---------- DATASET EXCERPTS ----------

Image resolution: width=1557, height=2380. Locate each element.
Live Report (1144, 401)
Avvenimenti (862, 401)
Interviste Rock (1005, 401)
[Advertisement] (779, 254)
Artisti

----------

**REQUIREMENT**:
Render every line of the material above as a numbered list, omitting any blank lines.

**EXERCISE RESPONSE**:
1. Image resolution: width=1557, height=2380. Locate each element.
2. Live Report (1144, 401)
3. Avvenimenti (862, 401)
4. Interviste Rock (1005, 401)
5. [Advertisement] (779, 254)
6. Artisti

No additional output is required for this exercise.